- Short task
Which lines in the data below contain the word "This"? Report each such line in full, and treat uppercase and lowercase as different.

- Stored rows
------------------------------------
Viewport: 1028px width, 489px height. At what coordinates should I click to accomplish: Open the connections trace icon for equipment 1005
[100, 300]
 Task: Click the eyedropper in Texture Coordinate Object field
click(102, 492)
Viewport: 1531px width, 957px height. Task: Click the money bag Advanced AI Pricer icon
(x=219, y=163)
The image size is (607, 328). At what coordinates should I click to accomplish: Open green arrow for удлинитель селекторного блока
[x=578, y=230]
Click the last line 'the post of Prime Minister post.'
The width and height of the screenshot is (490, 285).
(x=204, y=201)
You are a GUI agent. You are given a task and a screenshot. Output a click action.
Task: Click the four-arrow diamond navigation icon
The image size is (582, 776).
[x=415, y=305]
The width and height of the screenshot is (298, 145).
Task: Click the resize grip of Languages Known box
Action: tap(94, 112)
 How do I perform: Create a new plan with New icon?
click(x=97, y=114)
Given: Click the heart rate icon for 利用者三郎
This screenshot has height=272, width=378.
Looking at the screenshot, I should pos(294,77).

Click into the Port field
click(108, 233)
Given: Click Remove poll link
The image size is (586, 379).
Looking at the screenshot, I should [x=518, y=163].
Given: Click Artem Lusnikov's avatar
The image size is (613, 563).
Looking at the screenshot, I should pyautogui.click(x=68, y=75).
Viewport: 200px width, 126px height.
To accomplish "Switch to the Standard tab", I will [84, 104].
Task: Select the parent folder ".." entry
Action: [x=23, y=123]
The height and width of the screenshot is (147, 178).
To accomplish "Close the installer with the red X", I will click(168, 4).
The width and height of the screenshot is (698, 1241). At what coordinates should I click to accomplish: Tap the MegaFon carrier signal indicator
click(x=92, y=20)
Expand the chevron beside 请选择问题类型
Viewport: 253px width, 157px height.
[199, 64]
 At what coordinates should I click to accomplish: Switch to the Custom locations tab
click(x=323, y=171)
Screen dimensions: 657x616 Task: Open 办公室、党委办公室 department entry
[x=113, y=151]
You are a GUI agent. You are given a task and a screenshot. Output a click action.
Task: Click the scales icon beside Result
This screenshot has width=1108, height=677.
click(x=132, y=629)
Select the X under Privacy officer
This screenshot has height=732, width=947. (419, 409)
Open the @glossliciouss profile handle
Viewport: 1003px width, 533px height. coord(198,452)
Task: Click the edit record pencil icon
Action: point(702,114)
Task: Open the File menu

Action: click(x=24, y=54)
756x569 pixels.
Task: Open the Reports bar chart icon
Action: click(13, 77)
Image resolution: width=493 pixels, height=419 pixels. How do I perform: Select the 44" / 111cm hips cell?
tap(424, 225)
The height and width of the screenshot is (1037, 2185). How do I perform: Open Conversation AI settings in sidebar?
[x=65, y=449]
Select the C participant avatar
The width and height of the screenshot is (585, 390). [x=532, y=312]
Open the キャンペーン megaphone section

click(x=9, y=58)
------------------------------------
- Answer below
This screenshot has height=272, width=378.
This screenshot has width=1108, height=677.
This screenshot has height=732, width=947. (419, 409)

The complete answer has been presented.